Three years ago the Democrat-dominated Illinois General Assembly raised the state’s personal income tax rate from 3 percentage points to 5 percentage points, a 67 percent increase in the tax rate. Now Michael Madigan, a Chicago lawyer and Democrat politician who has spent 44 years in the General Assembly, including 30 years as House Speaker, is calling for a special tax on “millionaires.”
"This plan brings long overdue fairness to the state tax structure and provides a needed boost to education funding to help give our children more of the resources they need to succeed," Madigan said of his plan for a 3 percentage-point “surcharge” on million dollar incomes in a statement.
Billions More $$$, Worsening Finances
“He and his legislative colleagues will have collected more than $31 billion in new tax revenues by the time the temporary tax hike sunsets in January 2015, and now they want more,” said Ted Dabrowski, vice president of policy at the Illinois Policy Institute.
Despite billions of dollars more revenue, Illinois’ fiscal situation under Madigan’s leadership has worsened, with the state having the nation’s worst pension funding, lowest credit rating among the 50 states, and second-highest unemployment rate. But Dabrowski says this latest tax increase proposal from the state’s most powerful politician is designed mainly to be a “bailout” of Chicago, where the public school pension system is $8 billion in debt and the annual pension contribution has skyrocketed to $613 million this year.

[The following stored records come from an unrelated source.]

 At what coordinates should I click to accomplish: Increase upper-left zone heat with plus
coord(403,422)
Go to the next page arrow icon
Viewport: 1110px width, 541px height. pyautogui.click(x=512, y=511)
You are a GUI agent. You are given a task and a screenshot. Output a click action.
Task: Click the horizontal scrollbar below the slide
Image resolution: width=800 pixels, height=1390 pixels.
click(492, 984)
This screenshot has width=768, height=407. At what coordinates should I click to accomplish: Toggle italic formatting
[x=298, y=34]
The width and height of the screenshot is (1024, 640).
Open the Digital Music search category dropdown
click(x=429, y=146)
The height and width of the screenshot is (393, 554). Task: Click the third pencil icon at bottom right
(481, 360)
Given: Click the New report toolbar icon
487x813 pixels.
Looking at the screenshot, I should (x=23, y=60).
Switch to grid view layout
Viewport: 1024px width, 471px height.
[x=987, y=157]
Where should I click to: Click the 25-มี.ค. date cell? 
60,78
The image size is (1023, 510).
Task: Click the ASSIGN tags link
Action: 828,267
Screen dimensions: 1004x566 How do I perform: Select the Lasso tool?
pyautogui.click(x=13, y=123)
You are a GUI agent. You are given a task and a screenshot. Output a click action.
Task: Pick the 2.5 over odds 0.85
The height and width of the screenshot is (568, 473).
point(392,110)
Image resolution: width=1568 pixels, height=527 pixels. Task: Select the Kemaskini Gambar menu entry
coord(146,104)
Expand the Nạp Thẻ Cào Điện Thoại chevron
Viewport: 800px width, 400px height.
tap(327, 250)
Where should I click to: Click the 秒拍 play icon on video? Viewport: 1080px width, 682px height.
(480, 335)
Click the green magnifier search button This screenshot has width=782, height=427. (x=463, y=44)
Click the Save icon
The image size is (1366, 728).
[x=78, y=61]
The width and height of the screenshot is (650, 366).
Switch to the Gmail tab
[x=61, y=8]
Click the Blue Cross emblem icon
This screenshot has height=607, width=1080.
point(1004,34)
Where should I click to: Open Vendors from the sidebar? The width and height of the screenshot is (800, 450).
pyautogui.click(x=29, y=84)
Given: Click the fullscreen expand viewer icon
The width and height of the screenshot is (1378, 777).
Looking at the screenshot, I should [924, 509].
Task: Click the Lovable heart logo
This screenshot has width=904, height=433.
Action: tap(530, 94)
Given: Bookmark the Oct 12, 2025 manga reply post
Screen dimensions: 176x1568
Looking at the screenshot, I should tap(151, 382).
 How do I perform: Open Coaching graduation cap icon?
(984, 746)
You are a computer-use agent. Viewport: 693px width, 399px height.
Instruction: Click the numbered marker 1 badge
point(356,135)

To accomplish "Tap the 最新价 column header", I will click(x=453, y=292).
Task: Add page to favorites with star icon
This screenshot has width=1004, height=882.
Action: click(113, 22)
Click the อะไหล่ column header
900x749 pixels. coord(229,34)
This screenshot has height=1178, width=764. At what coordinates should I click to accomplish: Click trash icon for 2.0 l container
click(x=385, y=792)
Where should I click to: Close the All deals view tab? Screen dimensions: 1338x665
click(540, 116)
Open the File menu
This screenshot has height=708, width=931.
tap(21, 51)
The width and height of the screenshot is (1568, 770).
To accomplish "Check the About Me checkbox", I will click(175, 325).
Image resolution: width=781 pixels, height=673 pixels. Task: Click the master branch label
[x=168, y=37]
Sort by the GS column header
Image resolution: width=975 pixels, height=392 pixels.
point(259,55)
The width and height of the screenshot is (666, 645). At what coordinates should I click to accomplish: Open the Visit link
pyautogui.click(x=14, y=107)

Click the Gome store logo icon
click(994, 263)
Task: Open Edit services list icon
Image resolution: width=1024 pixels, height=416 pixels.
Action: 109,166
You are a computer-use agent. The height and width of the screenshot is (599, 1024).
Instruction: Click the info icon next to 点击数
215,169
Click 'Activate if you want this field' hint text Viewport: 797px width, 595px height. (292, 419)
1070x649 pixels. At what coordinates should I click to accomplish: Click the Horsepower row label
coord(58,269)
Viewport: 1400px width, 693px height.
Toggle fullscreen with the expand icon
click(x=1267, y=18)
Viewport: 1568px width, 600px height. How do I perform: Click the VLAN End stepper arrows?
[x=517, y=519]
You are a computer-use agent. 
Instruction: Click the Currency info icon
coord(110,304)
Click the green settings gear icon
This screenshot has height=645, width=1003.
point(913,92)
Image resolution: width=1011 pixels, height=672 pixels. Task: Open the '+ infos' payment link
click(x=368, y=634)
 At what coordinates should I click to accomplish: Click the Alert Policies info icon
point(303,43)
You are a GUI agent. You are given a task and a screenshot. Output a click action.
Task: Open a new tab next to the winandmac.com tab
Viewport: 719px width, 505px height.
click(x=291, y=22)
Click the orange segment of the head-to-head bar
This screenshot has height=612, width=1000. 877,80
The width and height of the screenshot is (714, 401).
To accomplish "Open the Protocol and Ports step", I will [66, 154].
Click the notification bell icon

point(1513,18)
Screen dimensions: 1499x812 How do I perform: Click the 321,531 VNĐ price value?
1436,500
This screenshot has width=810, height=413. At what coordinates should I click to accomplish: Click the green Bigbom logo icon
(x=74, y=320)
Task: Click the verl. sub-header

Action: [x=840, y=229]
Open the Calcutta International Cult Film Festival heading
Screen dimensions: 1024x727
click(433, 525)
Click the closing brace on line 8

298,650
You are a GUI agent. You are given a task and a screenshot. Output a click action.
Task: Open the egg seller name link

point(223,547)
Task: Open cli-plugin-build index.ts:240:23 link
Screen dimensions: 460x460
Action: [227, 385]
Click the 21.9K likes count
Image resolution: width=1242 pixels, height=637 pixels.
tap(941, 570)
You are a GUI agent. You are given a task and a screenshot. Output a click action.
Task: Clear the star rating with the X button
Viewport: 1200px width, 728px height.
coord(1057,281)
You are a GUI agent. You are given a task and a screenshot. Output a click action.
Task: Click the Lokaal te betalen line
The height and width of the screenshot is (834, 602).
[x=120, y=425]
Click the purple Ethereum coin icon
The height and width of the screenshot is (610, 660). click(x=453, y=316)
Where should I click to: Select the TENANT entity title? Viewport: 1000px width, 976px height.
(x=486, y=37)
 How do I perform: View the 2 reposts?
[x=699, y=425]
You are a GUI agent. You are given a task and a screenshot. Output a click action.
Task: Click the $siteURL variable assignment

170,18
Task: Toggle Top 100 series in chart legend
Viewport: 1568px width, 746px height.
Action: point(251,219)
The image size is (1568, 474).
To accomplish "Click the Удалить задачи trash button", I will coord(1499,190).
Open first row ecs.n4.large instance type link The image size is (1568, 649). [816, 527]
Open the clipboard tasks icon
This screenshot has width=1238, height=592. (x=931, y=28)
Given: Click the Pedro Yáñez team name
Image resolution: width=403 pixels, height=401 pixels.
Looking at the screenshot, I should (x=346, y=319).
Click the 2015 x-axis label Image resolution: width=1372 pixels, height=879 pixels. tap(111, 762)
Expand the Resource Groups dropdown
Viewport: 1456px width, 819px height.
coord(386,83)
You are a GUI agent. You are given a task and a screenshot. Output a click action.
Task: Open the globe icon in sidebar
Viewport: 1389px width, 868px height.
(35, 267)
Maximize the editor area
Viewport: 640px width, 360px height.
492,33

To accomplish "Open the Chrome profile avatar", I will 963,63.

Madigan’s plan for an income tax “surcharge” would be retroactive to January 1, 2014. Under his formula, this would give Chicago another $400 million in new revenues for 2014 and 2015, noted Dabrowski.
On a different but related front, some Democrat legislators are also calling for the 5 percent tax rate to stay where it is or go to 4.9 percent instead of falling to 3.75 percent in 2015, as they promised would happen when they passed the rate increase in 2011. On Wednesday, Gov. Pat Quinn (D), who backed the "temporary" 67 percent increase in the income tax rate, released a budget proposal calling for the tax increase to be made permanent.
Push for ‘Progressive’ Tax
Madigan’s plan would gut the state’s flat income tax, in which the current 5 percent rate applies to everyone who files state income taxes. The Illinois constitution says the income tax rate must be the same for everyone, but legislation under consideration in the General Assembly would allow for a “graduated” or “progressive” income tax with multiple rates that rise as taxable income rises.
Liz Malm, an economist at the non-partisan Tax Foundation, said going to a progressive income tax would result in a tax increase on more than 60 percent of Illinois employers because most businesses pay taxes through the individual income tax instead of through the corporate income tax.
Heavier Burden on Employers
“With the state still in recovery mode after the recession, the effect of taxes on Illinois’ businesses should not be understated,” said Malm. “It’s crucial that lawmakers and taxpayers understand that increased individual income taxes would inevitably increase taxes on small businesses and employers throughout the state.”
David From, Illinois state director of Americans for Prosperity, also said the Madigan and progressive income tax proposals would further hurt jobs prospects:
“With the second-highest unemployment rate in the nation, one would think the Democrat leaders of Illinois would want to grow jobs for our families. Unfortunately, yet again they choose to pursue policies that will push more jobs out of the Land of Lincoln by punishing job creators,” he said in a statement.